Pre-conditioning with the soluble guanylate cyclase activator Cinaciguat reduces ischaemia–reperfusion injury after cardiopulmonary bypass

Abstract

Activation of the nitric oxide-soluble guanylate cyclase-cyclic guanosine monophosphate (NO-sGC-cGMP) pathway can induce potent cardioprotection-like effects against ischaemia-reperfusion injury and nitro-oxidative stress. We investigated the effects of pharmacological pre-conditioning with Cinaciguat (BAY 58-2667), a novel sGC activator on peroxynitrite-induced endothelial dysfunction in vitro, as well as on myocardial and coronary vascular function during reperfusion in a canine model of cardioplegic arrest and extracorporeal circulation. Isolated coronary arterial rings exposed to peroxynitrite were investigated for vasomotor function. Vehicle- and Cinaciguat-pre-treated (8.33 μg h(-1) or 25 μg h(-1) intravenous (IV) for 30 min) anaesthetised dogs (n = 6-7 per group) underwent hypothermic cardiopulmonary bypass with 60 min of hypothermic cardioplegic arrest.
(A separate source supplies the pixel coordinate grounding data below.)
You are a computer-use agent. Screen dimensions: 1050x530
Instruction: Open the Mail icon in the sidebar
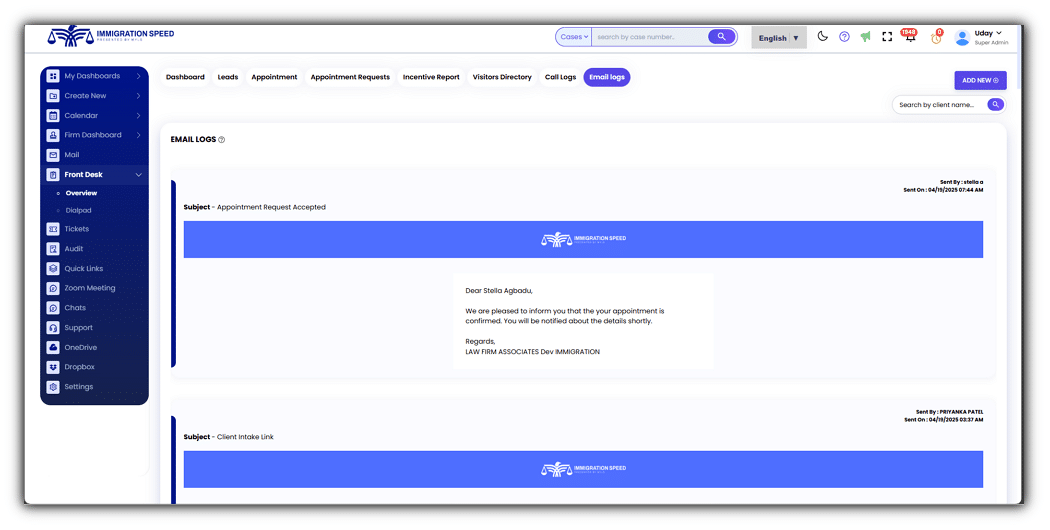pyautogui.click(x=54, y=155)
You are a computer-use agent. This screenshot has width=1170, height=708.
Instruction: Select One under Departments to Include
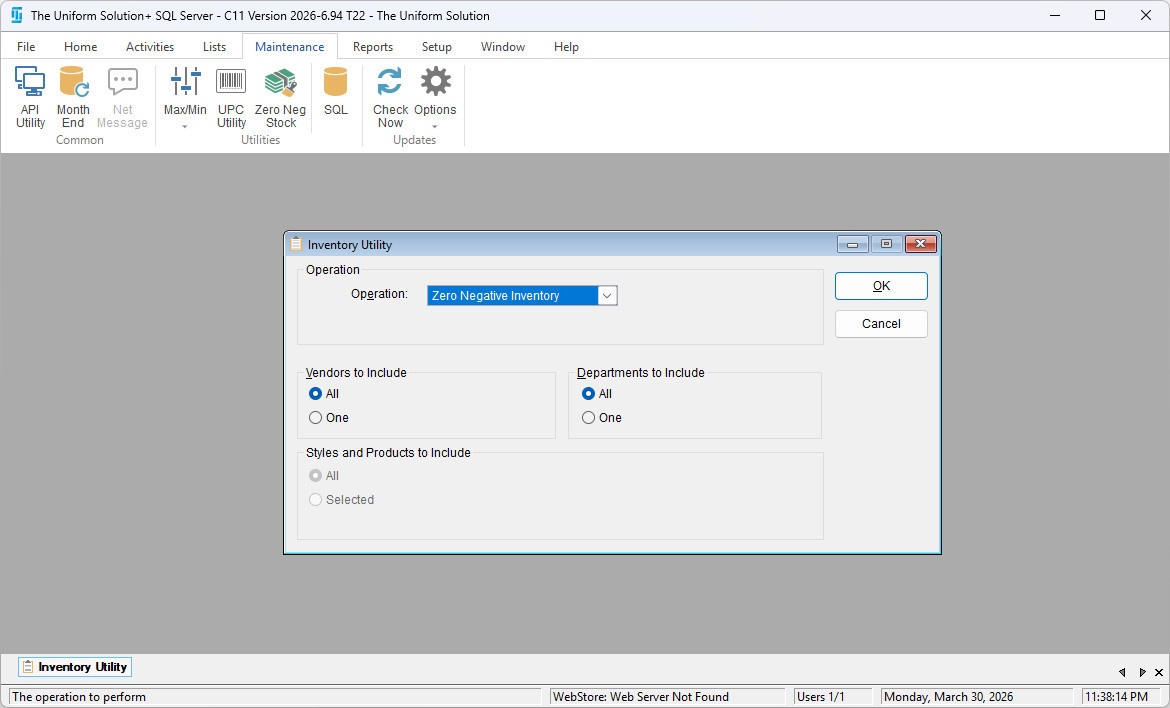click(x=589, y=418)
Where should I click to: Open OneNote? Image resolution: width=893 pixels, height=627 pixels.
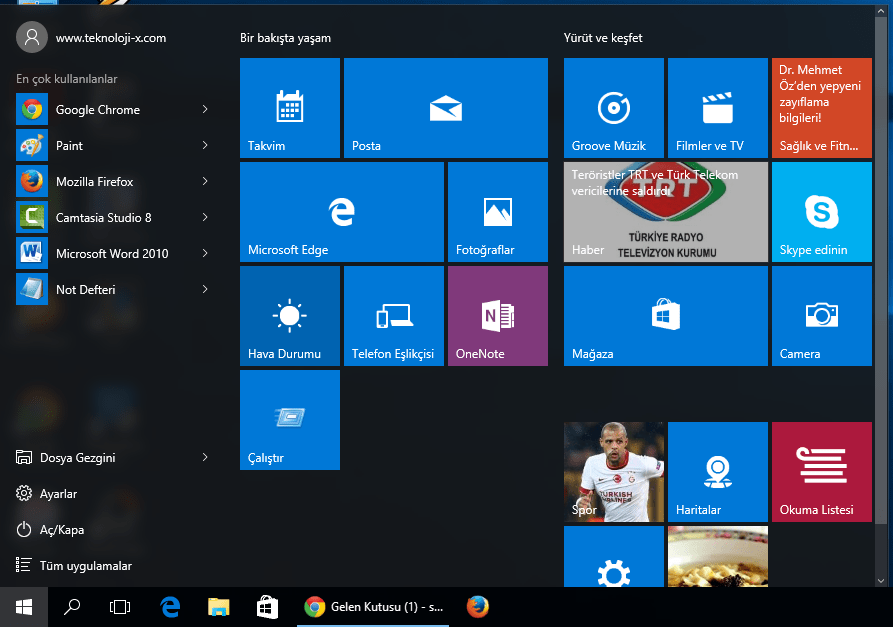coord(497,315)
Left- and right-ventricular end-systolic pressure-volume relationship (ESPVR) was measured by a pressure-volume conductance catheter at baseline and after 60 min of reperfusion. Coronary blood flow, vasodilatation to acetylcholine and myocardial level of adenosine triphosphate were determined. Pre-incubation of coronary rings with Cinaciguat improved peroxynitrite-induced endothelial dysfunction. Compared with control, pharmacological pre-conditioning with Cinaciguat (25 μg h(-1)) led to higher myocardial adenosine triphosphate content, to a better recovery of left- and right-ventricular contractility (Δ slope of left ventricular ESPVR given as percent of baseline: 102.4 ± 19.1% vs 56.0 ± 7.1%) and to a higher coronary blood flow (49.6 ± 3.5 ml min(-1) vs 28.0 ± 3.9 ml min(-1)). Endothelium-dependent vasodilatation to acetylcholine was improved in the treatment groups. Pre-conditioning with Cinaciguat improves myocardial and endothelial function after cardiopulmonary bypass with hypothermic cardiac arrest. The observed protective effects imply that pharmacological sGC activation could be a novel therapeutic option in the protection against ischaemia-reperfusion injury in cardiac surgery.